Minimise \(J\) over \(\{r_{ik}\}\) with centroids fixed. For each point, assign to the nearest centroid:

\[ r_{ik} = \begin{cases} 1 & \text{if } k = \arg\min_j \|\mathbf{x}_i - \boldsymbol{\mu}_j\|^2 \\ 0 & \text{otherwise} \end{cases} \]

M-step: Update centroids (fixing \(r_{ik}\))

Minimise \(J\) over \(\{\boldsymbol{\mu}_k\}\) with assignments fixed. Taking \(\partial J/\partial \boldsymbol{\mu}_k = 0\):

\[ \frac{\partial J}{\partial \boldsymbol{\mu}_k} = -2\sum_{i:\, r_{ik}=1}(\mathbf{x}_i - \boldsymbol{\mu}_k) = 0 \]

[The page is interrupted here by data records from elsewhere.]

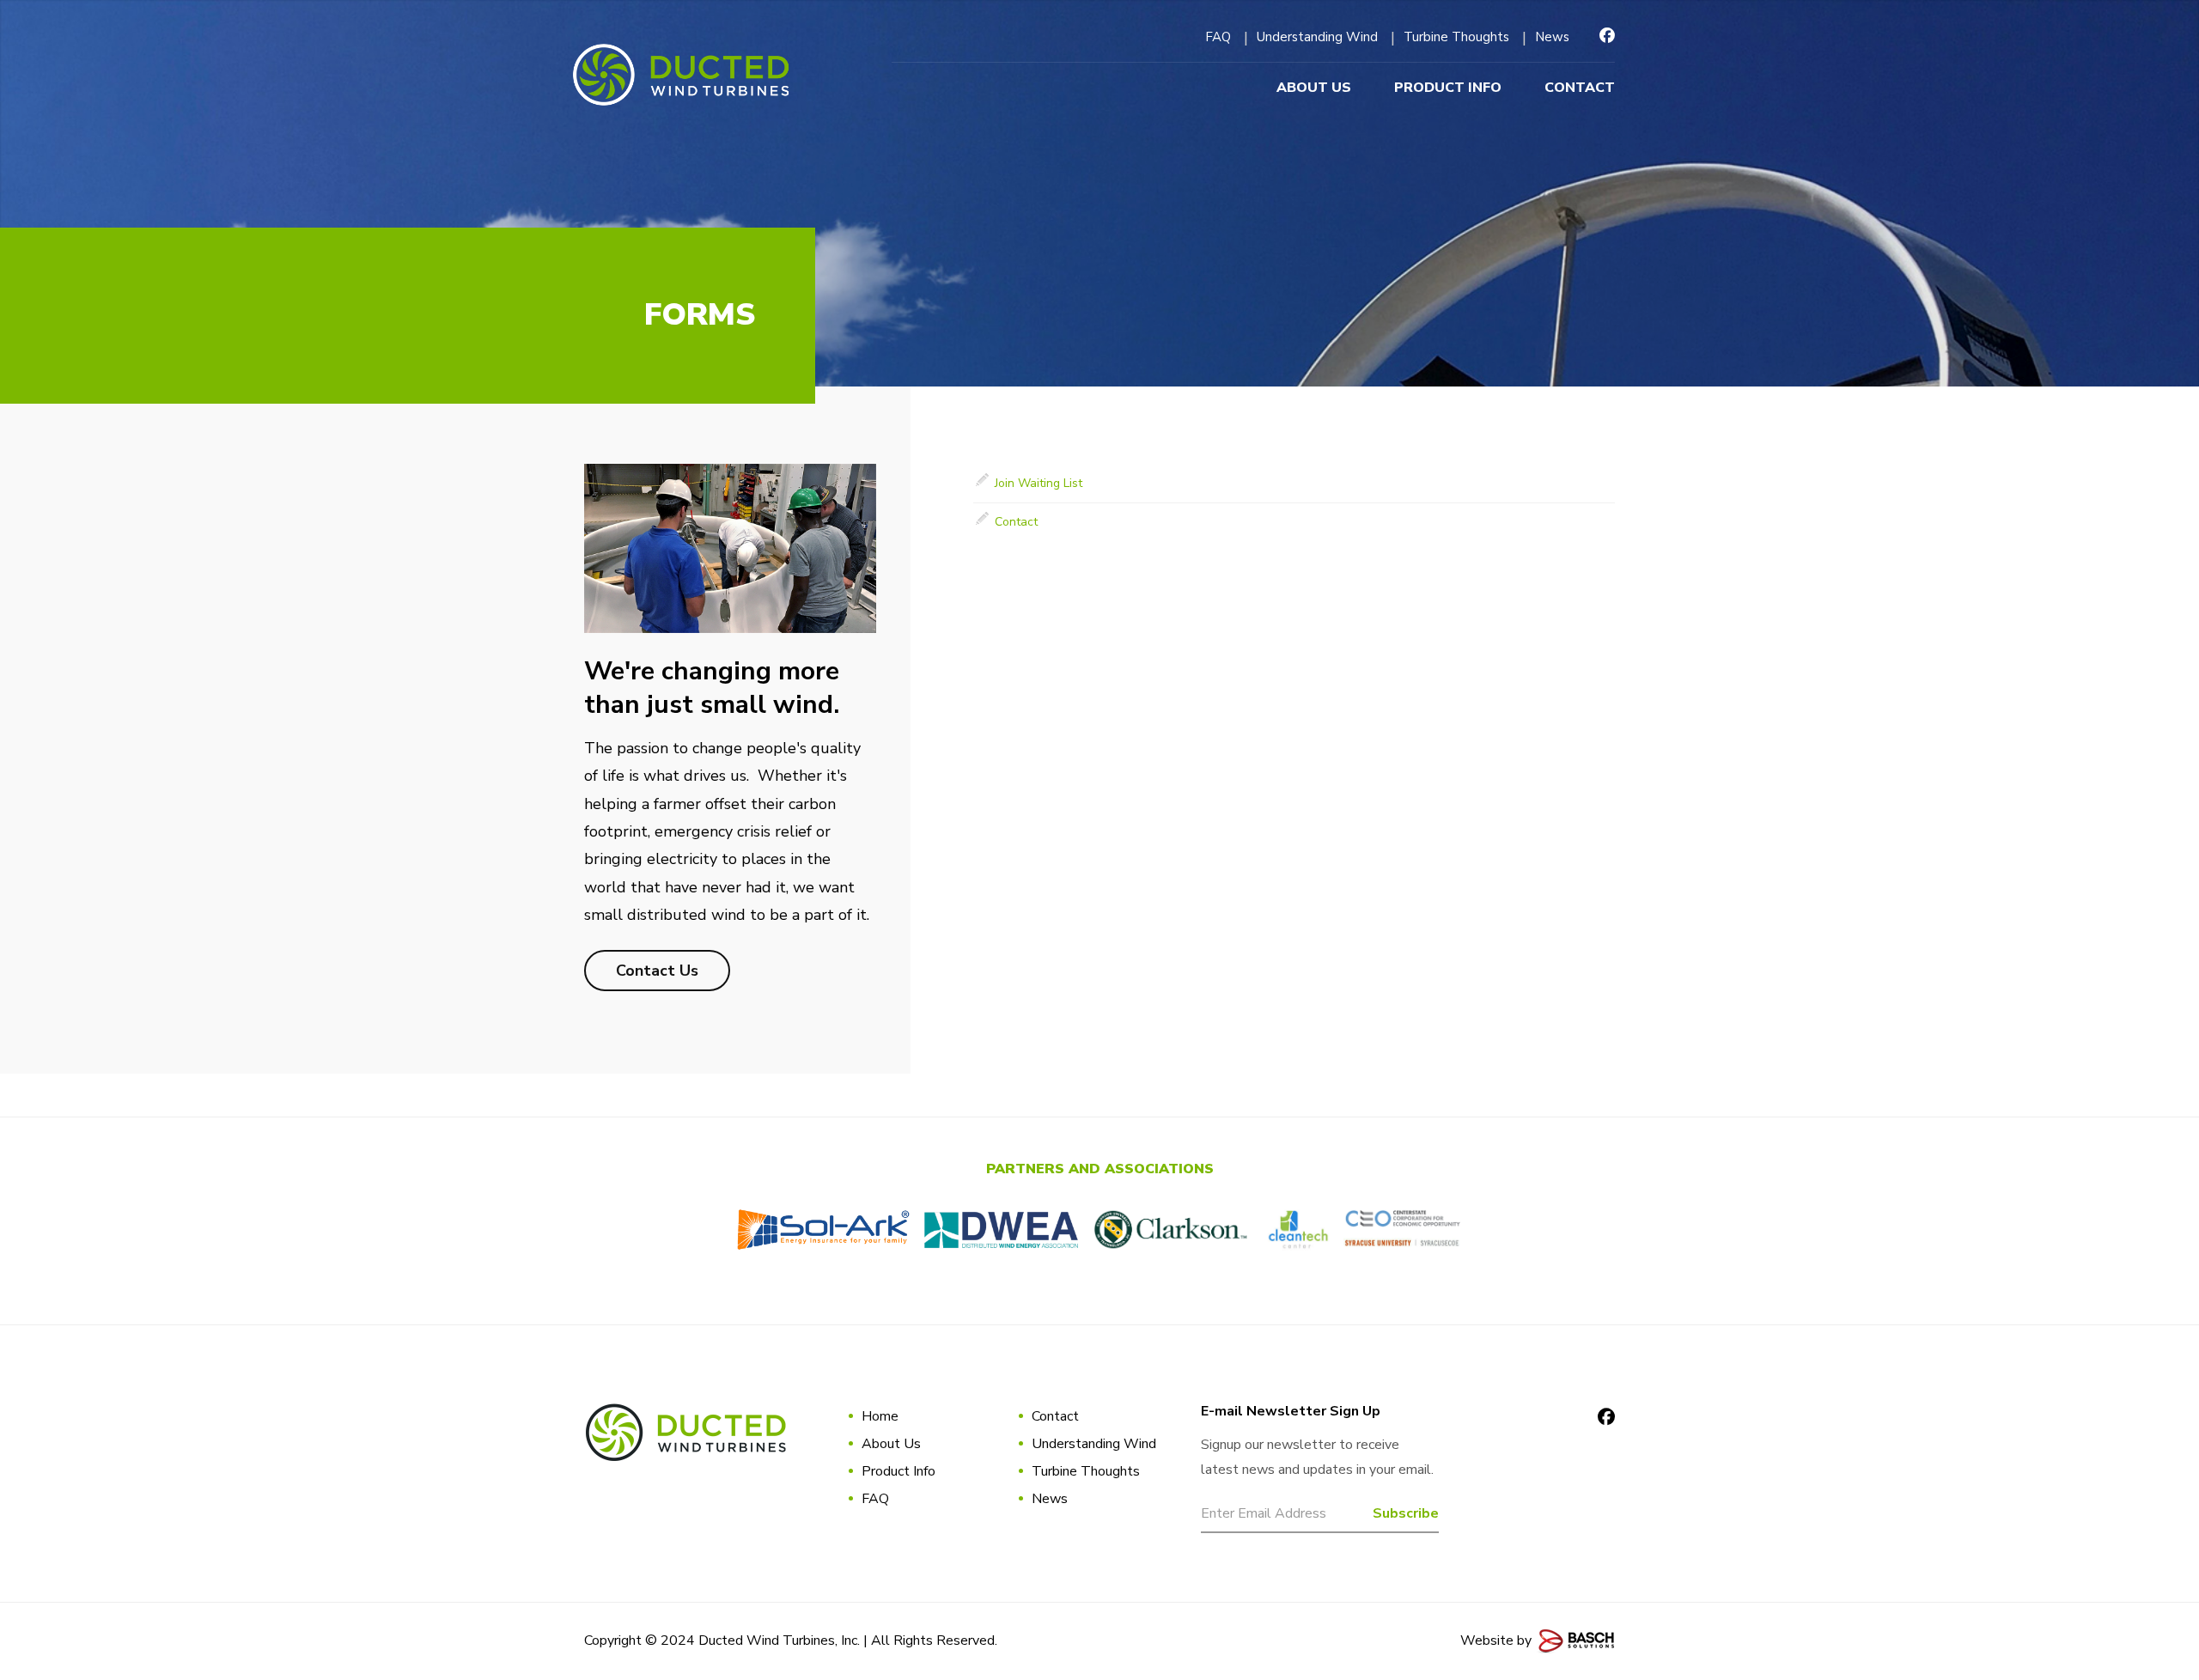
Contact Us (657, 970)
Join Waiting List (1038, 483)
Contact (1016, 522)
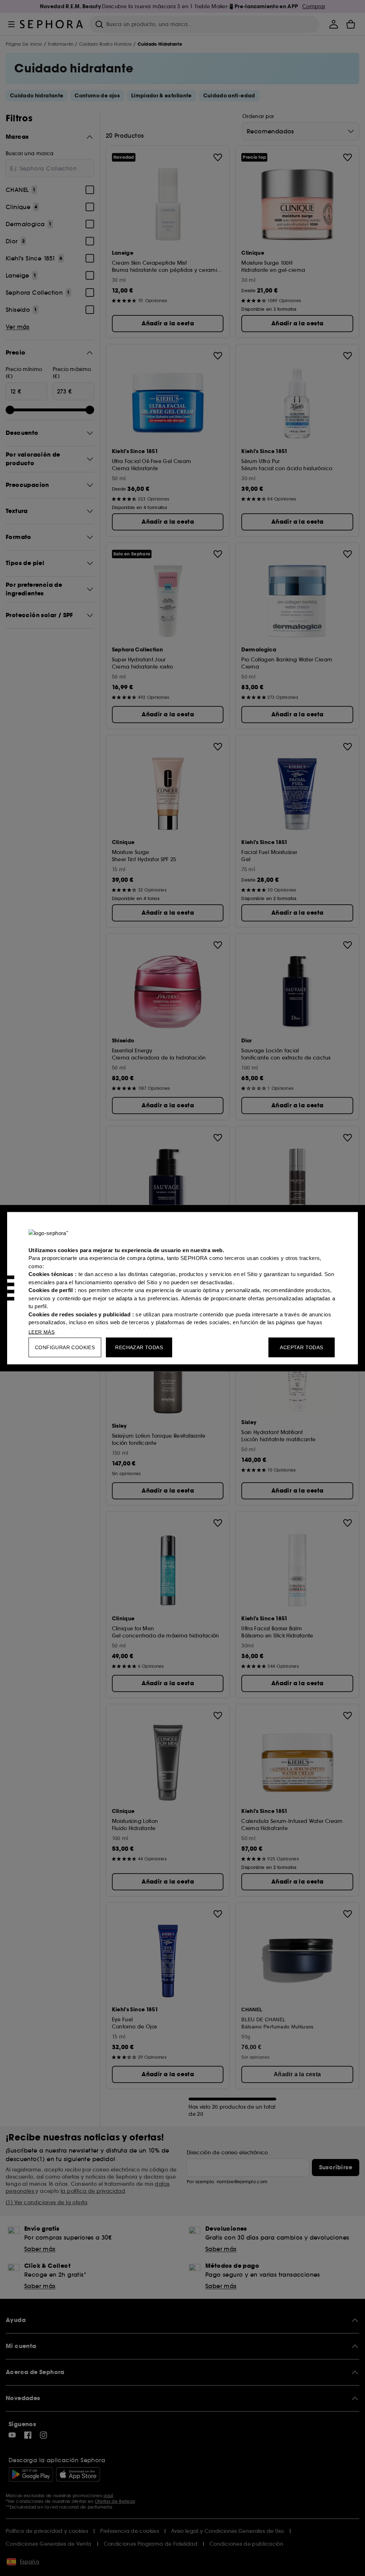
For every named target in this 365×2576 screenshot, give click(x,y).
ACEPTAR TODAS (301, 1347)
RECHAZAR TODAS (139, 1347)
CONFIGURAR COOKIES (65, 1347)
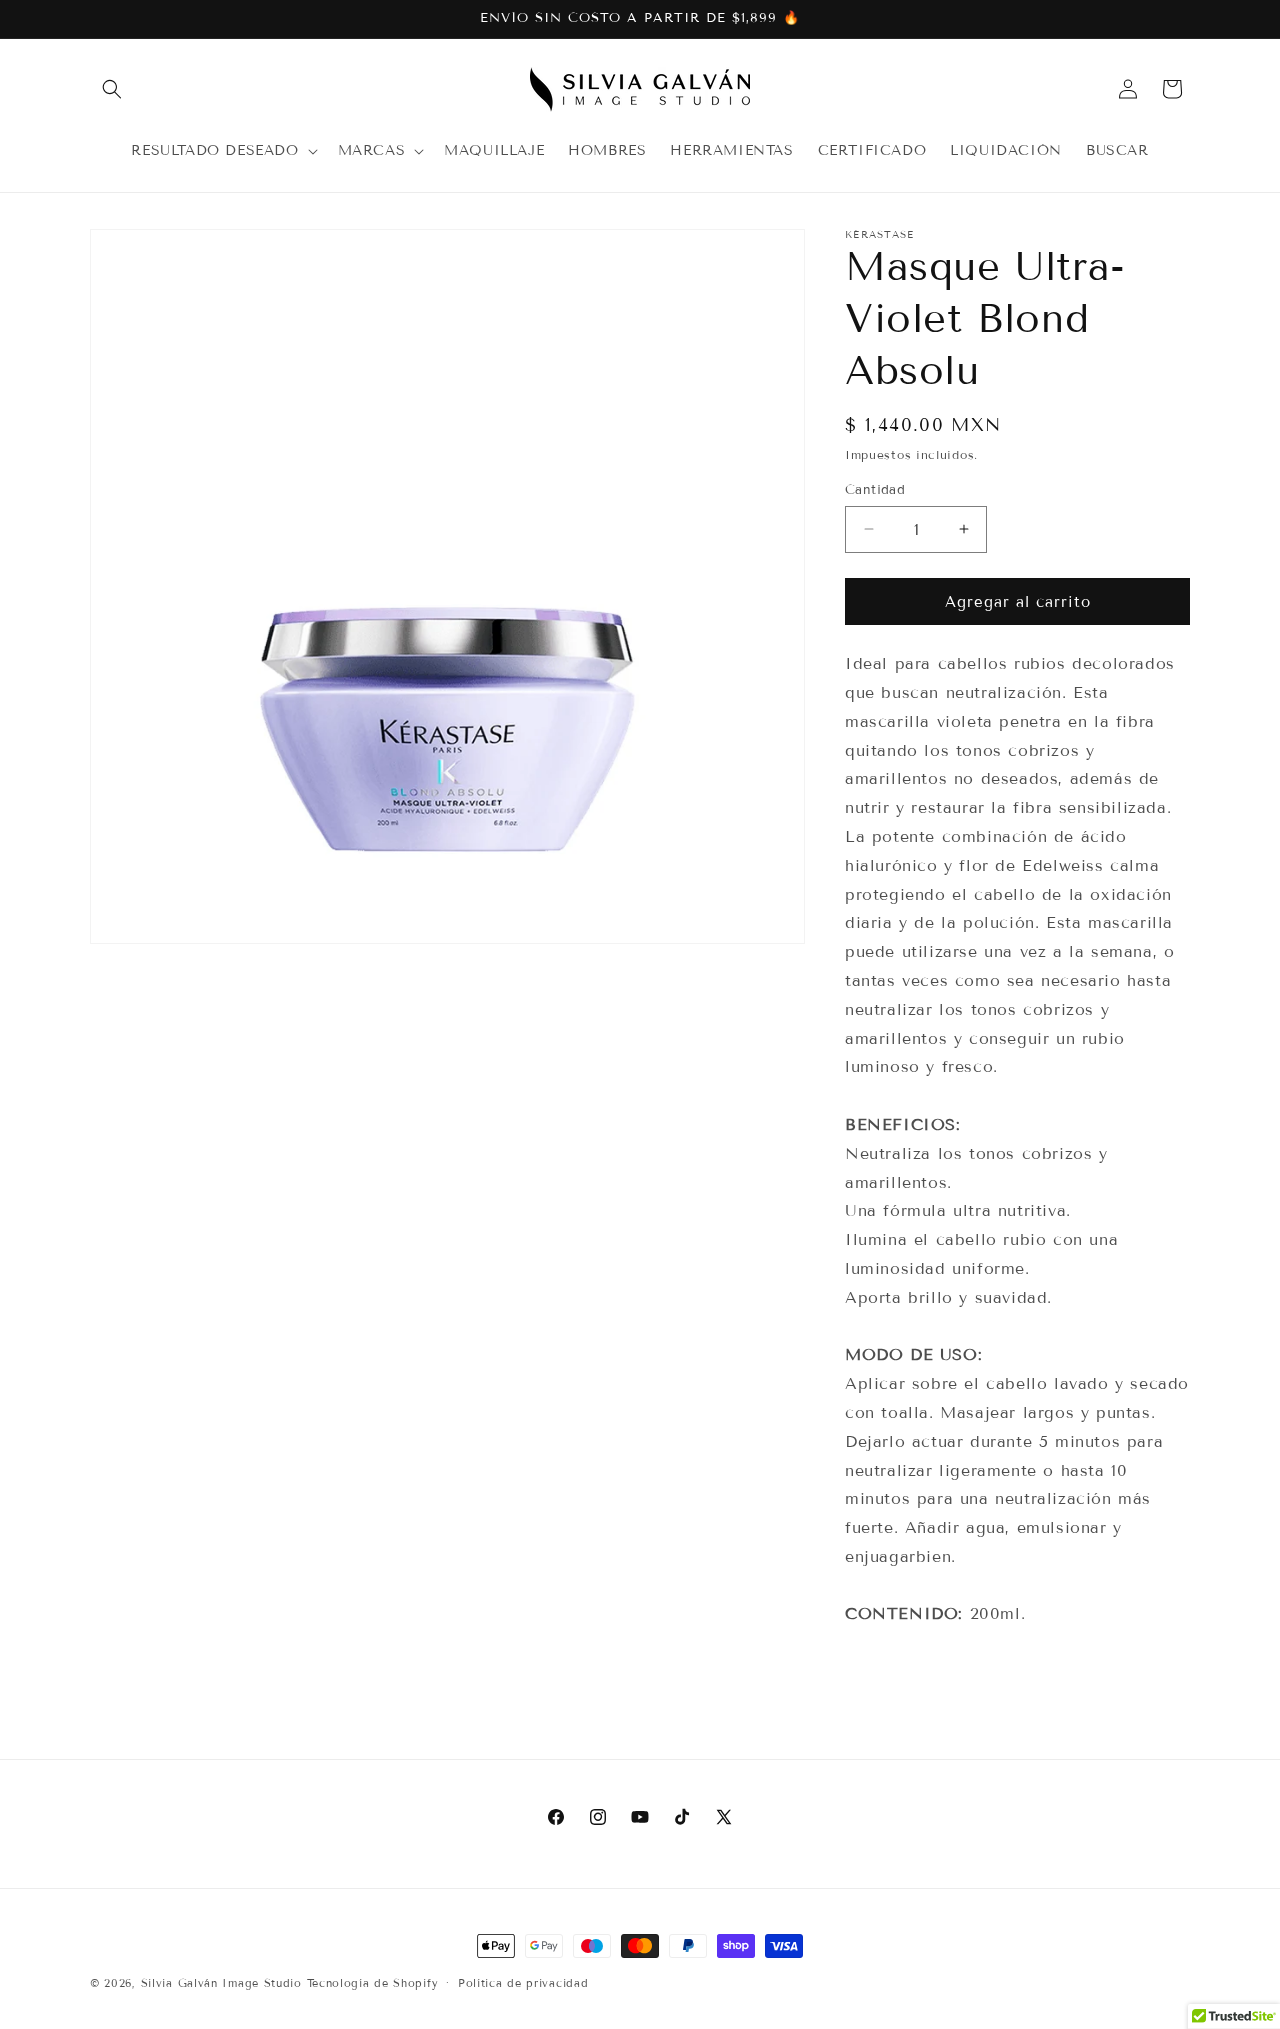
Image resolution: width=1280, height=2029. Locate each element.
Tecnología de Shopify (373, 1983)
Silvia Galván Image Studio (221, 1983)
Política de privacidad (523, 1982)
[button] (112, 89)
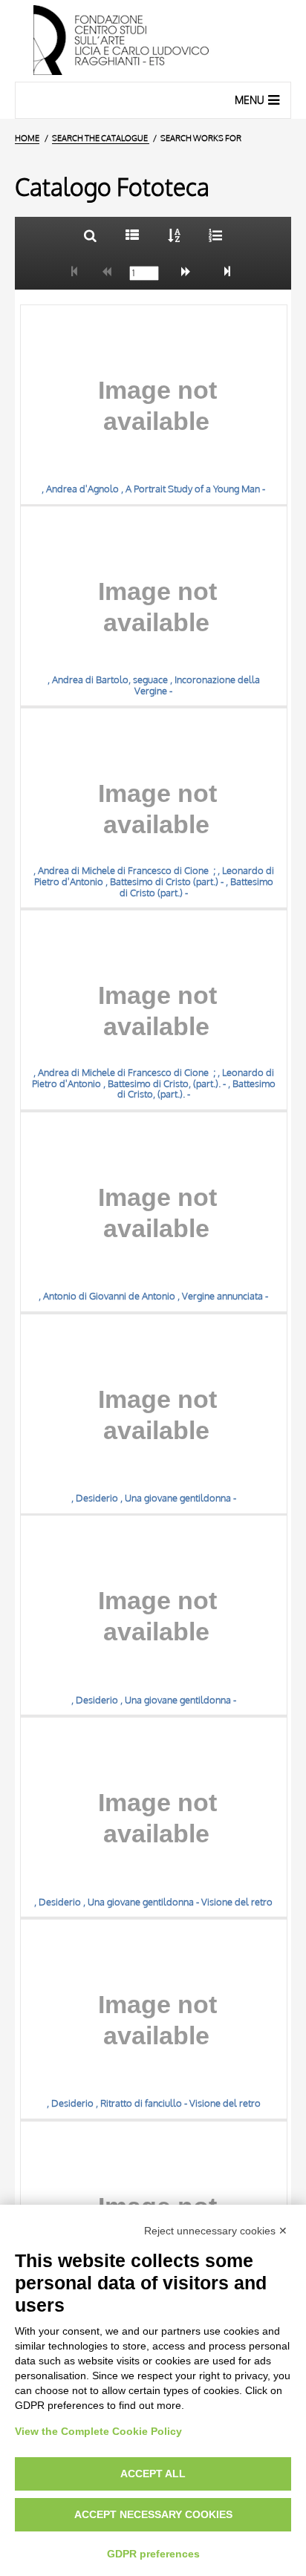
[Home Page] (153, 41)
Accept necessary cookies (153, 2514)
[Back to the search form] (90, 235)
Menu (249, 100)
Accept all (153, 2473)
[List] (132, 235)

\[ \Rightarrow\quad \boldsymbol{\mu}_k = \frac{\sum_i r_{ik}\,\mathbf{x}_i}{\sum_i r_{ik}} \]

The new centroid is simply the mean of all points assigned to cluster \(k\).

Convergence proof sketch

Each E-step can only decrease or preserve \(J\) (reassigning to nearer centroid). Each M-step can only decrease or preserve \(J\) (mean minimises sum of squared distances). Since \(J \geq 0\) and there are finitely many assignments (\(K^N\)), the algorithm must converge. However, it may converge to a local minimum, not the global minimum.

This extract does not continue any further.